**What the task requires:** Return only what runs from the line containing "Click the Taxes label in order summary" through the last line of the entries below, exactly, omitting pictures.

__________

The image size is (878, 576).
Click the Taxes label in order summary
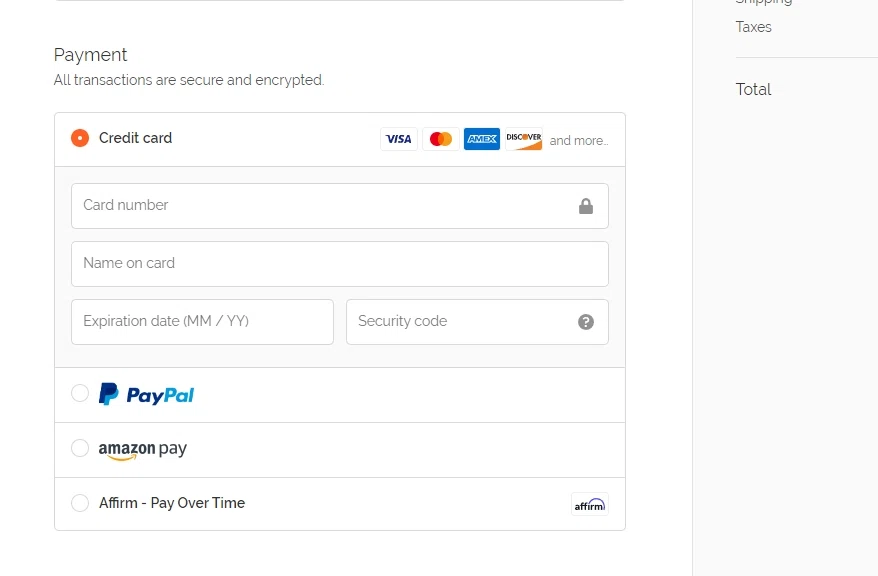coord(753,27)
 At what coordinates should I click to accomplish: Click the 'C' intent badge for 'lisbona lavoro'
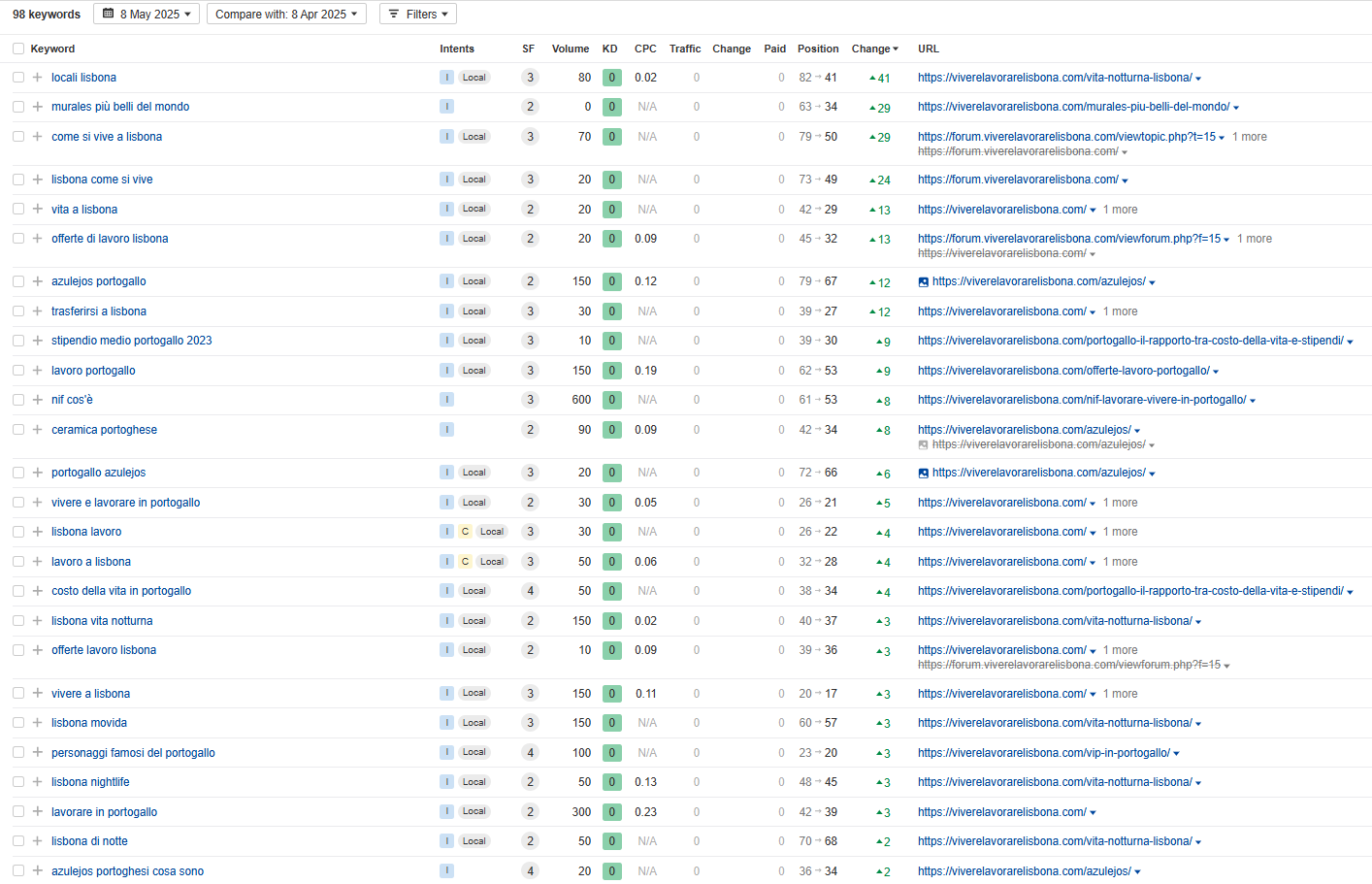click(466, 532)
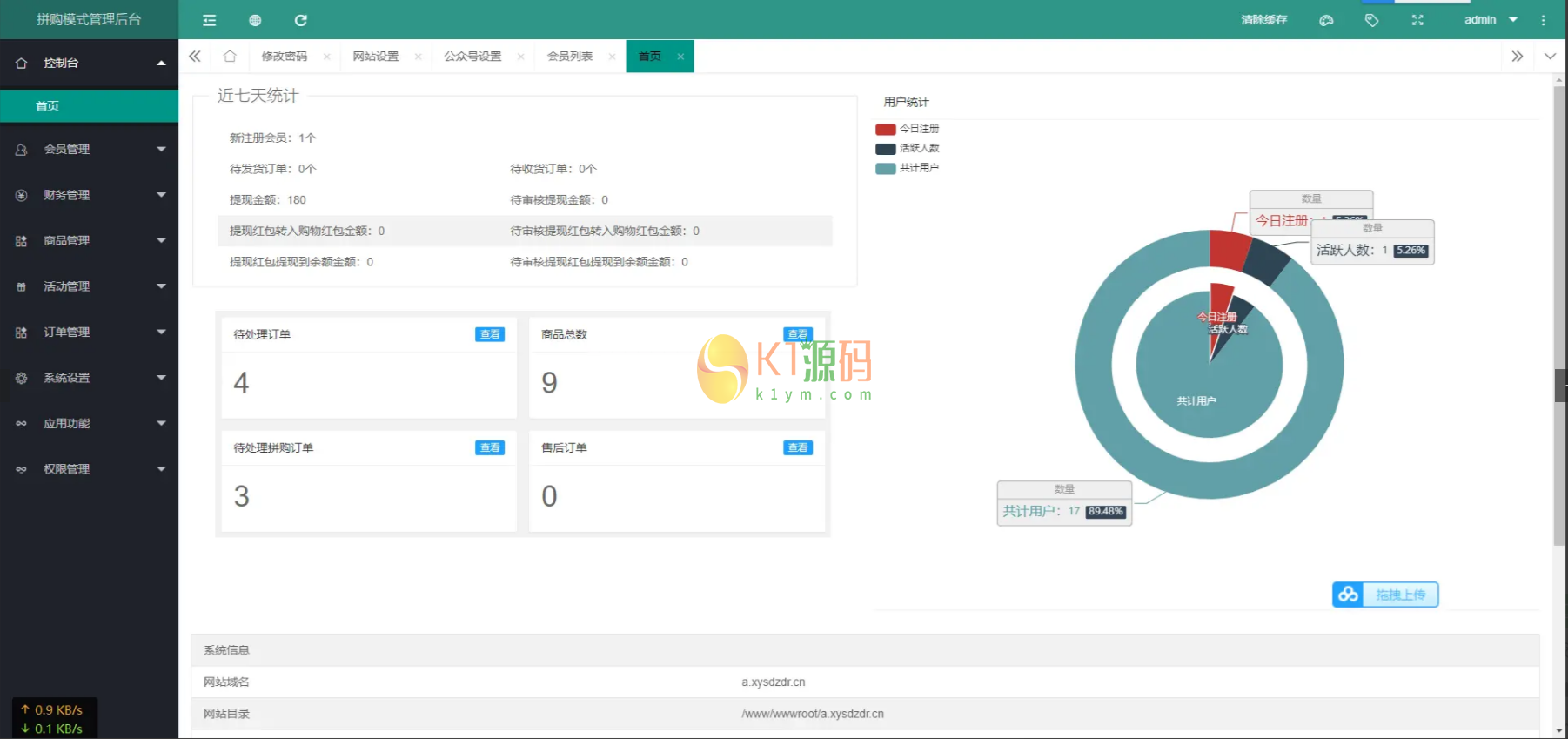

__________

**Result of the exercise:**
Click the Taxes label in order summary
coord(753,27)
 At what coordinates should I click to accomplish: Click the 'C' intent badge for 'lisbona lavoro'
click(466, 532)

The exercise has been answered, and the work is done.